Bill and Charlie walk out of the increasingly chaotic-sounding main thoroughfare into a different bar. The action all stops dead as soon as they appear. The bartender tries to play it cool, as do most of the patrons, but there’s one man in a fancy-ish suit who abruptly stands up and starts fidgeting, geekily mentally preparing to come over and introduce himself. 

The bartender, Tom Nuttall, makes a point of respecting Bill’s privacy by not saying his name, but asks to buy the round. Charlie shakes his hand far more readily than he shook E.B.’s, at which point the goofball in the fancy suit breaks up the chill hang. “A.W. Merrick, Mr. Hickok, of the Deadwood Pioneer.” Bill, accepting the inevitable, makes it clear that if the newspaperman is going to be sitting with them, he’ll be buying the drinks.

[Problems to solve]
1/ Check each statement against the bar scene passage and mark it yes or no, quoting the exact words from the passage that settle it: (a) The bartender asks to buy the round. (b) Charlie shakes the bartender's hand less readily than he shook E.B.'s. (c) Bill lets the newspaperman sit with them without paying for anything.
2/ Pick up the bar scene passage after its final sentence and carry it on in the same style.

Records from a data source
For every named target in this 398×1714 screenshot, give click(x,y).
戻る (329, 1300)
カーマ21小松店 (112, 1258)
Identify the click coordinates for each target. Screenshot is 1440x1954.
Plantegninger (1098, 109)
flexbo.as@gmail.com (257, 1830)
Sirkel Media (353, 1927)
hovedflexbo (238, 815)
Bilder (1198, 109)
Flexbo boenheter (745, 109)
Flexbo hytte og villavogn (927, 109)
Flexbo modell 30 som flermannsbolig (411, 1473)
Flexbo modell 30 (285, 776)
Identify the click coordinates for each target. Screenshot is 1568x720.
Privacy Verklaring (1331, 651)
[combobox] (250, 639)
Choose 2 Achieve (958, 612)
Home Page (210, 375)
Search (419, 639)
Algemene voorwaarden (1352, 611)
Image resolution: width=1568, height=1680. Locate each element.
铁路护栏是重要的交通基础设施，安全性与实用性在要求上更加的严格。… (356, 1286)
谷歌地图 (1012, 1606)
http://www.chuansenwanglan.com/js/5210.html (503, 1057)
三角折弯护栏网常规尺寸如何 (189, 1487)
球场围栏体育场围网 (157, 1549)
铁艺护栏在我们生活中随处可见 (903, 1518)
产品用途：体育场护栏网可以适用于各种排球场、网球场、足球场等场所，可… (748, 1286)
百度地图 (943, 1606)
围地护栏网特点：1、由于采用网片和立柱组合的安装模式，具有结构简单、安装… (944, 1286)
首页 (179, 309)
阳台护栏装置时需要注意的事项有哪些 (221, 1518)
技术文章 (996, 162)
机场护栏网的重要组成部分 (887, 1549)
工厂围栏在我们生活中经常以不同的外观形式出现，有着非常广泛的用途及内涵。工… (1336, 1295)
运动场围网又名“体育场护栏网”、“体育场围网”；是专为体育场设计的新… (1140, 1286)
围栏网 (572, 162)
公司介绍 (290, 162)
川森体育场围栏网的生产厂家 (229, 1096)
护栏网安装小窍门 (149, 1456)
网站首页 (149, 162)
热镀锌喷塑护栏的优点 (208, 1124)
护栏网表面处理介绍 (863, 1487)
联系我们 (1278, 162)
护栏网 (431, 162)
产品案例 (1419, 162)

[Responses per task]
1/
(a) Yes: "asks to buy the round."
(b) No: "Charlie shakes his hand far more readily than he shook E.B.’s"
(c) No: "if the newspaperman is going to be sitting with them, he’ll be buying the drinks."

2/
Merrick asks Bill what he’s doing in camp, and Bill exposits that there’s a warrant out on him in Cheyenne, where they were last. Merrick makes almost as awkward a comment as E.B. did a few minutes ago about warrants being a “professional hazard” for a man like Bill, then doesn’t get Bill’s retort. The bartender breaks up the horrible awkward silence with a big fake laugh. 

A few tables over, a few dimly-lit drunks are furtively watching Hickok. One of them decides to make a point of telling his companions that he’s “not impressed” by Bill, and he intends to “gut that son of a bitch at poker” whenever he gets the chance. Everybody, meet Jack McCall. 

And Bill…immediately buys into their poker game. Uh oh. Charlie tries to warn him away from the game. “You feel like playing now, Bill?” Bill feels like playing now. As he walks over to their table and sits down, Merrick leans over and says the worst possible thing Charlie could ever ask to hear at that moment: 

“A grand surprise. I never thought he’d live long enough for me to meet him.”

A woman with what looks like cerebral palsy is cleaning up a room. Trixie is holding a piece of jewelry in her hand. She says, stone faced, “I need another gun.”

The woman sweeping up behind her asks, “For in case they beat on you?”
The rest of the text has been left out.